UPDATE Dec. 2, 2022, at 10:15 a.m.: Watch the video of the fossils being unwrapped from the century-old newspapers.
A stash of rediscovered dinosaur bones wrapped in century-old newspapers is set to reveal two pasts: one set in the 1920s and the University of Alberta’s earliest paleontology, the other some 70 million years ago.
“It’s always a surprise to find these bones that have been sitting in the ground for millions of years, but here we get a second surprise in finding them again,” said Clive Coy, a paleontology researcher in the Faculty of Science.
Handwriting on the specimens suggests the haul is part of the 1920 and 1921 expeditions in what is now Dinosaur Provincial Park, led by the U of A’s first paleontologist, George Sternberg.
The 20 or so pieces were pulled from a back shelf in a quonset on the University of Alberta’s South Campus. Ranging in size from an apple to a melon, they’re wrapped up in multiple layers of newspaper and tied up with bailing twine. Based on the labelling, Coy figures the bones were stored in the quonset in the late ’60s or early ’70s.
Potentially rare find
Coy is particularly interested in one labelled “three turtle skulls from quarry where numbers eight through 18 were collected.”
“Turtle skulls are extremely rare and — considering how old they are and preserved in just newspaper — they could be quite important,” he said.
Coy said dating the bones will be a challenge. When these bones were found 100 years ago, paleontologists of the day worked under the assumption that the Judith River Deposit in southern Alberta and Montana was one big deposit.
We now know the uppermost layer is a marine deposit that came in at the end of the Cretaceous, when that part of the world was flooded by an ocean, said Coy. The turtles are most likely from a time even earlier, from what is known as the Dinosaur Park formation, which existed somewhere between 72 million and 76 million years ago.
Unwrapping history
While he may unwrap the turtle skull bundle to have a look, Coy said the rest of the specimens have more value as historical artifacts.
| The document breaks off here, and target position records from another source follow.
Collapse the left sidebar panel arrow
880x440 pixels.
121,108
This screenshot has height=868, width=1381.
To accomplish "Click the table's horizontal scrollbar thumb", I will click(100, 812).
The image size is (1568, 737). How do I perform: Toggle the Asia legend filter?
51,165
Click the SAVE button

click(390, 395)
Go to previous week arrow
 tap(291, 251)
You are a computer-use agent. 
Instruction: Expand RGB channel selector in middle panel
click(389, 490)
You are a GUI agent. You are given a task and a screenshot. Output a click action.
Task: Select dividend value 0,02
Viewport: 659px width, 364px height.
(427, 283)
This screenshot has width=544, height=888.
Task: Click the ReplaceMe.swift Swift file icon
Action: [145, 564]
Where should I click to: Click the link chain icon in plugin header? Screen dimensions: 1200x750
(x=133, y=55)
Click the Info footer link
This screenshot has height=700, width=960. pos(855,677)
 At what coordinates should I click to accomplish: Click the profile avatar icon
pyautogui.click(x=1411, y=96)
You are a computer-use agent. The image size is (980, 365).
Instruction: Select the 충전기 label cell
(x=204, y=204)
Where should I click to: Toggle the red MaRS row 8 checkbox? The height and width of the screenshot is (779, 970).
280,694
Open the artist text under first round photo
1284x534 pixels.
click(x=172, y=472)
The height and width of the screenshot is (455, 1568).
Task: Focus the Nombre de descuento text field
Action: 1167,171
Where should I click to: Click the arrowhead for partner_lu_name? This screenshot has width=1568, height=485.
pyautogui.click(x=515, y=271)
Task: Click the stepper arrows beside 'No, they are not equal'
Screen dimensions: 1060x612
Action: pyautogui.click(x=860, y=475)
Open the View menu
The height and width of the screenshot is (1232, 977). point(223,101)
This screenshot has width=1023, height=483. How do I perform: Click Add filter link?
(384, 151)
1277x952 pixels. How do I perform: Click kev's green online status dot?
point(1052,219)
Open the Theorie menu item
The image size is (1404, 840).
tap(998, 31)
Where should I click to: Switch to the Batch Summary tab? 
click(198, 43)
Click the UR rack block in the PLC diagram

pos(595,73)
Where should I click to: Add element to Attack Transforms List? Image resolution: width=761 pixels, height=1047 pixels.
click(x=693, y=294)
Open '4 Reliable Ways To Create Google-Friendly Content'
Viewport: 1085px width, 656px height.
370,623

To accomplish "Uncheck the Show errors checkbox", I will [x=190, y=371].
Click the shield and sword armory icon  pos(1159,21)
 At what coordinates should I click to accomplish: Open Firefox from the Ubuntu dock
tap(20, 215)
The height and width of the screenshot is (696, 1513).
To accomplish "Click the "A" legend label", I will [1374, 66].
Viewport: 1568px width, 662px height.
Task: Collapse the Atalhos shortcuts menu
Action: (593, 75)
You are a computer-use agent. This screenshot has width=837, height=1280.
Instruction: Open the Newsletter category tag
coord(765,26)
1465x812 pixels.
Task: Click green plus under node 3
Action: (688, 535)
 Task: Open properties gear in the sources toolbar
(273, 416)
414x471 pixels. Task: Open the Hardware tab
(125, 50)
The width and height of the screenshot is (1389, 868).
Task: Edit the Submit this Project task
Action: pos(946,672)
“If we unwrap them, like unwrapping a mummy, then we just end up with a bone in a box, and I don’t know that it’s going to add much to our knowledge. But as a part of the U of A’s historical past, that’s where the greater value lies.”
Sternberg owes his start at the U of A to John Allan, the university’s first geologist, who had a vision of building a collection of fossil fauna and flora for the people of Alberta.
Until the start of the First World War, the federal and provincial governments of the day chose not to control foreign entities collecting Alberta fossils — which were being sent by rail out of the badlands as fast as they could be dug up as part of the Great Dinosaur Rush from 1910 to 1918.
“There was a time when, if you wanted to see Alberta dinosaurs, you had to go to Stuttgart, Paris, New York or London,” said Coy.
Allan was one of the movers and shakers who encouraged the government to create a provincial museum in the late 1920s. He also lobbied for the protection of Dead Lodge Canyon or the Steveville Badlands, both of which are in the area that became Dinosaur Provincial Park in 1952 and was designated a UNESCO World Heritage Site in 1979.
Sternberg, who was part of a famous American family of fossil hunters, was in Canada during the war years to collect fossils for the Geological Survey of Canada.
To help lure Sternberg to the university, Allan bought a collection that Sternberg himself had freelanced, and hired him in 1919 to prepare that material.
That was a precursor to the famed 1920 and 1921 expeditions led by Sternberg with U of A geology grad student William “Bill” Kelly.
Almost as fast as the university’s fledgling paleontology efforts took flight, they were grounded when Sternberg left for the Chicago Field Museum in 1922. Nothing would be done at the university for Sternberg’s dinosaurs until 1934, when Allan accessed some money from the Carnegie funds to rehire Sternberg and his son to complete what had begun in 1919 — which included founding the university’s Dino Lab.
In 1935, the U of A hosted the first exhibition of dinosaurs in a public institution west of Toronto, on the third floor of the Fine Arts Building. It stood there for two decades until it was moved to the basement of the geology building, home of the Department of Earth and Atmospheric Sciences, where it has rested ever since.
Today, the Sternberg Museum of Natural History at Fort Hays State University in Hays, Kansas, is named for George and his fossil-hunting family. Sternberg’s protege Kelly would become one of the early pioneers in developing aerial photography for economic mineral exploration. Allan stayed on as the head of the U of A geology department until his retirement in 1949.
Today the university’s Laboratory for Vertebrate Paleontology is one of 30 registered museum collections on campus and has on the order of 65,000 specimens — among the first of which now sit in Coy’s lab wrapped in newspaper.
“Sternberg and Kelly would have been the last people to see the specimens inside that newspaper in the last 100 years,” said Coy.
“There is historical interest as part of our heritage here at the university, tying in the early story of how we got up and going as the first publicly funded institution in Alberta to do this kind of thing.”